Por Pepe Sánchez

                            Que a  nuestro lado  haya  la misma mujer, el
                            mismo reloj, y que la  novela  abierta sobre la
                            mesa eche a andar otra vez en la bicicleta de
                            nuestros anteojos, ¿por qué estaría mal?


                                                             Julio Cortázar
                                                    (Manual de instrucciones)


Muy lejos de sí mismo, el viejo sigue comiéndose su reloj. «¡Qué estupidez! Debió empezar por las horas». Pienso, mientras lo observo desde la ventana. Pero él, como al que no le importa la mirada ajena, sin preocuparse de nada, sigue comiéndose los minutos, uno a uno.
     El banco, sobre el cual mastica el más violado espacio de las horas que inútilmente se resisten a perecer, ha sido asaltado a fondo por la bondad del árbol más cercano. Y es todo un desfile de sombras la costumbre de este atardecer, disgregando desde toda esquina el lugar selecto de cada quien.
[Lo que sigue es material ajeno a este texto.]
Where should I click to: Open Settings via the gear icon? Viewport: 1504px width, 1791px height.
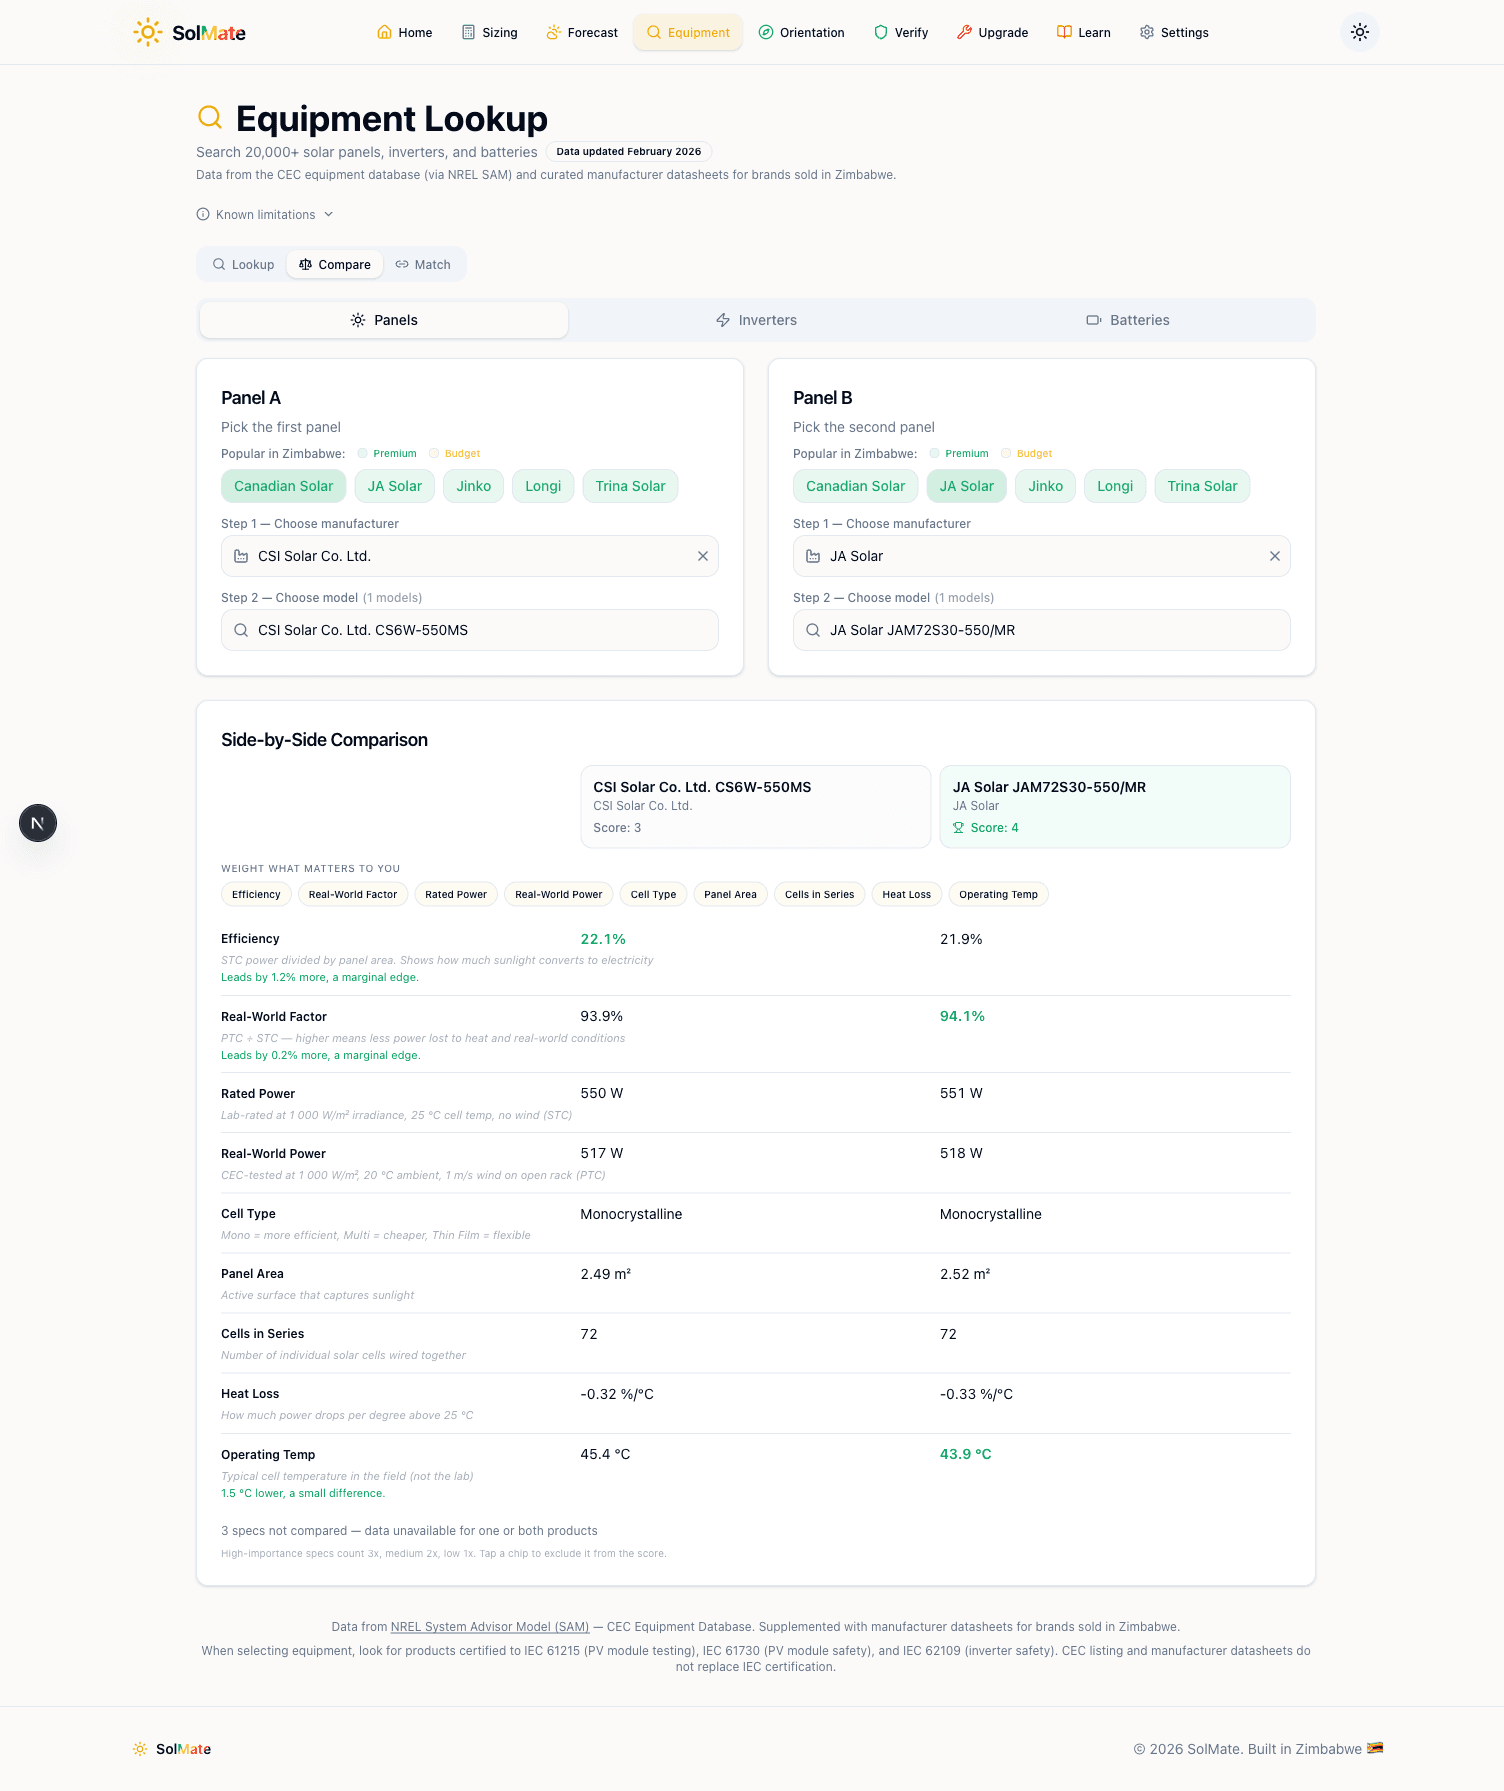(1147, 32)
Luego del instante de prisa, el parque de tiempo, continúa aceptando las citas en lo disímil de sus encuentros, donde ya la edad no dista de los motivos.
     Hay parejas que simulan ignorarlo, como si temieran mirar para ese lado de sus sombras. Un temor absurdo, un temor que lentamente va carcomiéndoles el trato, las voces del día, los viajes del uno al otro, hasta que descubren sus dientes a medio desnudarse; un temor que imaginas en la manera en que juntan sus manos, en los anteojos que escogen para mirar a la otra realidad. Otras no, otras parecen haberse habituado a su viejo oficio y lo miran sigilosamente en los ojos. Mientras puedan, le van cediendo sus cosas de menos valor: cierto acento inglés de la voz, la tersura de la piel en lugares que da tristeza verlos cómo regatean los minutos, el orgasmo, las estaciones de mañana, aquellos ojos perdidos en la infancia: tan audaces, tan tiernos (total, ni gusto daría comerse una hora de ellos).
     Más precavidos son los solitarios de sombra impredecible, los que se han provisto de una selva fuera de los límites de la costumbre. Ellos saben que el comedor de relojes siempre estará ahí, ocupado solamente en comerse sus minutos; y lo saludan desde lejos, mientras más lejos mejor, para no sentir el entrechocar de dientes, para no ver caer los restos de sus odios, sus amores, cada pedazo de luz de alma que va comiéndoles, antes que se haga la noche.
     Pero los que están sentados frente al viejo ya comienzan a preocuparse. Será por la posición que ocupan. A esa distancia, y frente a frente, es más difícil esquivar su sombra. Realmente no es miedo. Es más bien una especie de inquietud, cambios sutiles en la mirada, al moverse de posición, en el momento de levantarse a saludar a los recién llegados; y en algunos deberes que van dejando para después; un después que un buen día descubren de golpe, quizás al abrir una gaveta, la llave de la ducha, el libro de cabecera, o simplemente esa ventana que da hacia dentro.
     He perdido la cuenta y esta vieja sombra intrusa de mi tiempo no termina de hartarse a la par del día. Parece ―al menos a mis manos― que no tiene fin en su indiferente apetito, en la constancia con que engulle cada minuto, sin importarle la cantidad de sombras ajenas que aferran un regreso sobre el rostro que asumieran para la ocasión.
     Fastidiado, a punto de lanzarme por la ventana y quitarle su reloj y arrojarlo bien lejos (al mar), me volví nuevamente contra la soledad de los manuscritos, la novela abierta sobre la mesa, que parece humedecer ante la indefinida violencia de mis ojos. Porque ahora, como una mancha apacible, como una sombra fatigosa, este comedor de relojes está mirándome, sentado al final de la página, confiada y burlonamente mirándome.